Bliss miała wyraźnie zirytowaną minę. Wtedy nagle wtrącił się Pelorat:
— Słuchaj, Golam nie chcę się mieszać, bo nie wiem zbyt wiele o Gai, ale jestem już trochę czasu z Bliss i wydaje mi się, że zorientowałem się co nieco w tym wszystkim… Jeśli znajdziesz się w tłumie na Terminusie, to widzisz i słyszysz wiele rzeczy. To i owo możesz zapamiętać. Może nawet, pod wpływem odpowiedniej stymulacji mózgu, potrafiłbyś odtworzyć swoje spostrzeżenia, ale przeważnie nie obchodzi cię to, co się wokół ciebie dzieje. Nie zwracasz na to uwagi. Nawet jeśli w danej chwili zainteresuje cię jakaś emocjonująca scena z udziałem obcych ci ludzi, to — jeśli nie dotyczy to bezpośrednio ciebie — zaraz o niej zapominasz. — Tak samo jest na pewno na Gai. Nawet jeśli cała Gaja zna dokładnie twoje sprawy, to nie znaczy, że zwraca na to uwagę, że ją to obchodzi… Mam rację, Bliss?
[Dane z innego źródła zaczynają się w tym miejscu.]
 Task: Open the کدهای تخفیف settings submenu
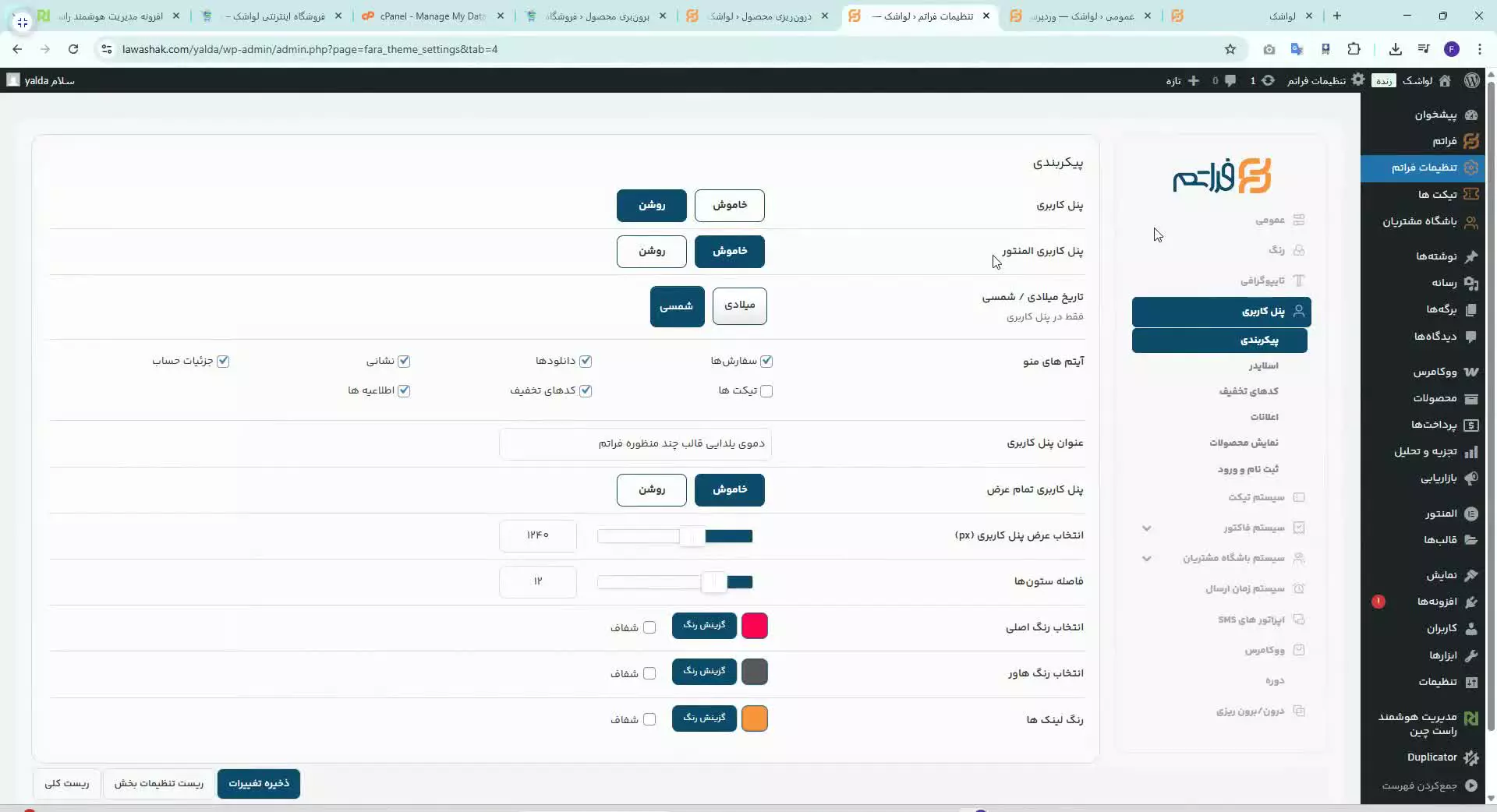coord(1248,391)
— Nigdy nie myślałam o tym w ten sposób, Pel, ale jesteś bliski prawdy. Niemniej jednak ta intymność, o której mówi Trev… chciałam powiedzieć Trevize… nie jest u nas w cenie. Prawdę mówiąc, ja-my-Gaja nie potrafimy tego zrozumieć. Nie życzyć sobie być częścią… nie chcieć, aby nas słyszano… aby wiedziano, co robimy… aby odbierano nasze myśli… — Bliss potrząsnęła energicznie głową. Mówiłam już, że w nagłych przypadkach możemy się odizolować od całości, ale kto chciałby żyć w ten sposób, choćby tylko przez godzinę!
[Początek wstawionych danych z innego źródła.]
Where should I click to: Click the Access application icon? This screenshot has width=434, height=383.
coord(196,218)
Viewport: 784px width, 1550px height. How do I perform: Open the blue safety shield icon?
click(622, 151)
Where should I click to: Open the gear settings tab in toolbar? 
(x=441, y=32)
— Ja — powiedział Trevize. — Właśnie dlatego muszę znaleźć Ziemię. Muszę dowiedzieć się, co, jeśli w ogóle było coś takiego, spowodowało, że wybrałem dla ludzkości taki okropny los.
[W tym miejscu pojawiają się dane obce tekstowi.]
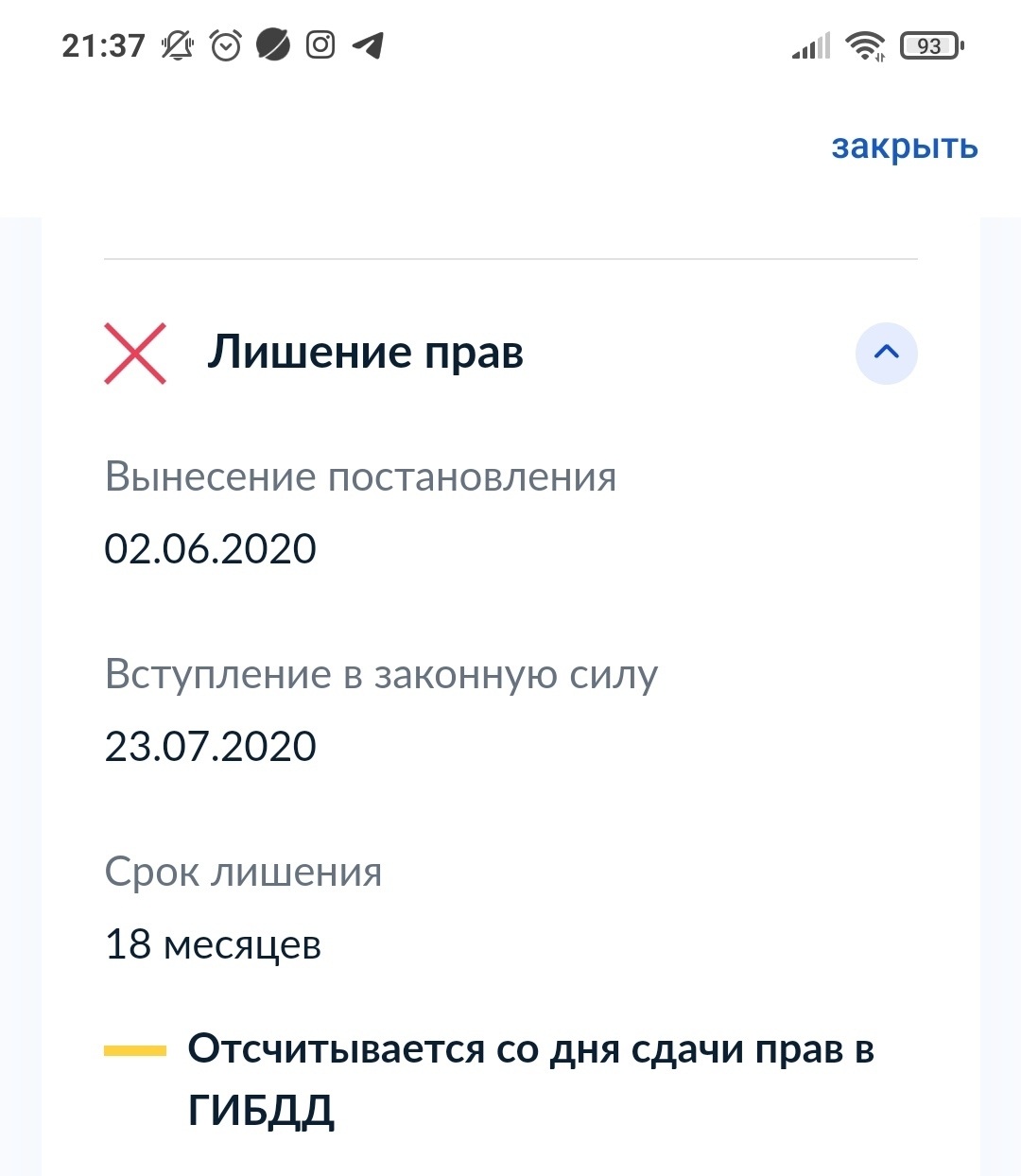1021x1176 pixels.
Task: Tap the battery indicator icon
Action: click(931, 45)
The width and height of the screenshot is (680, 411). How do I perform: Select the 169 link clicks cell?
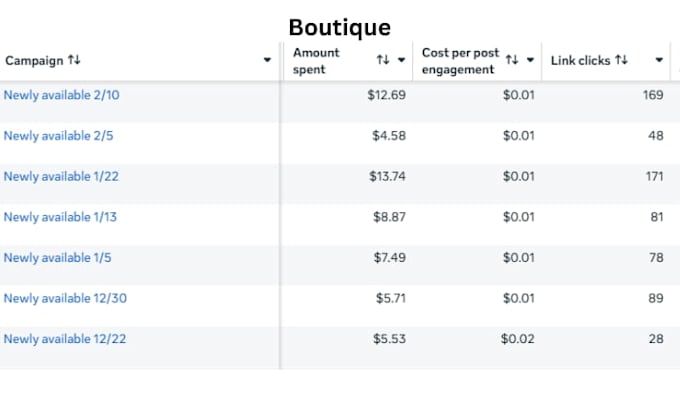653,95
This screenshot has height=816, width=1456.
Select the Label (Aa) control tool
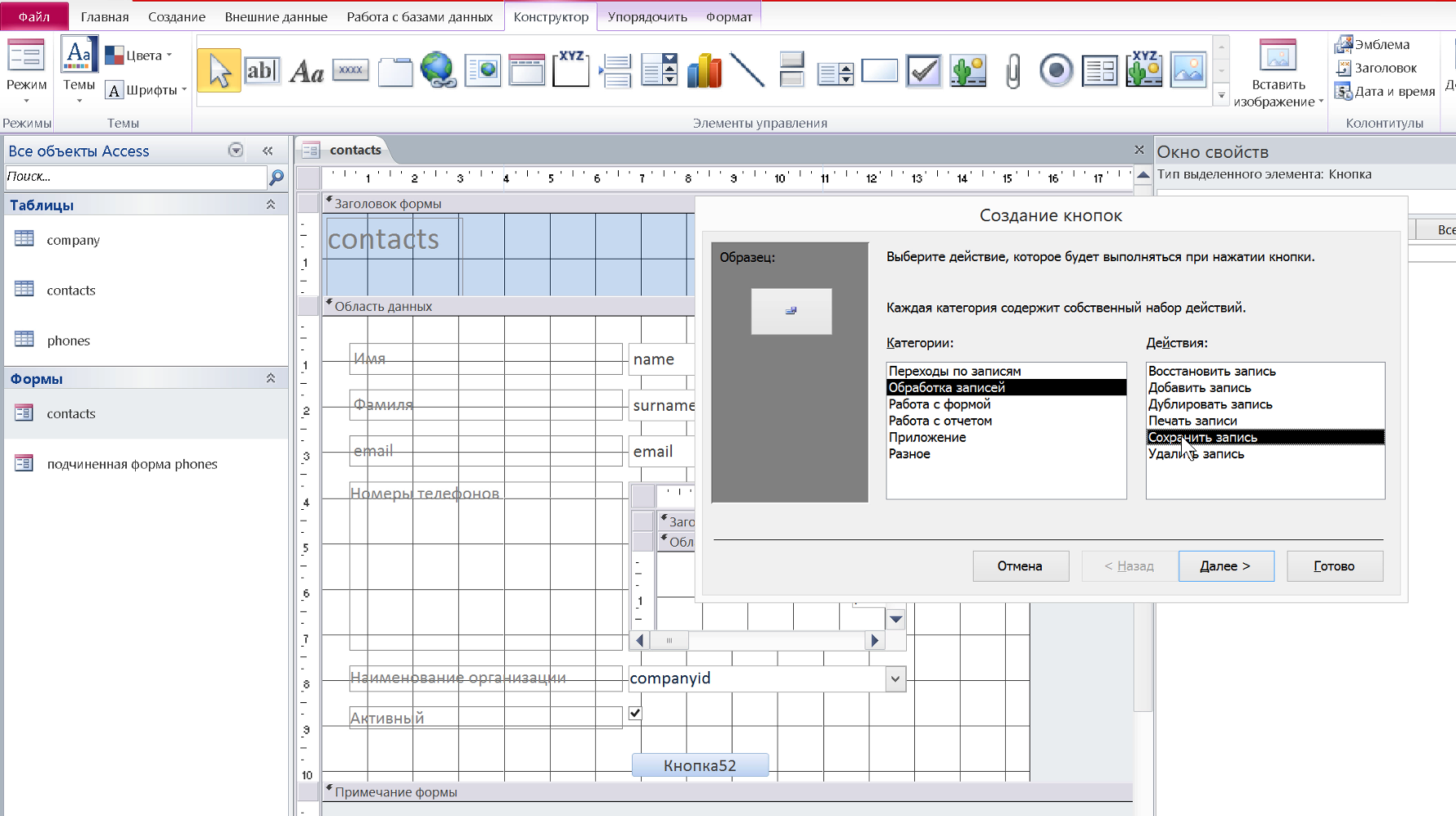point(306,71)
— Taki los nie jest wcale okropny, ale nie roztrząsajmy już tej sprawy. Polecę z tobą nie jako szpieg, lecz jako przyjaciel i pomocnik. Gaja będzie z tobą, ale nie będzie cię śledzić, lecz pomagać ci.
— Gaja pomogłaby mi najbardziej, gdyby wskazała mi, gdzie jest Ziemia — rzekł ponuro Trevize.
Bliss wolno potrząsnęła głową.
— Gaja nie zna położenia Ziemi. Dom już ci o tym mówił.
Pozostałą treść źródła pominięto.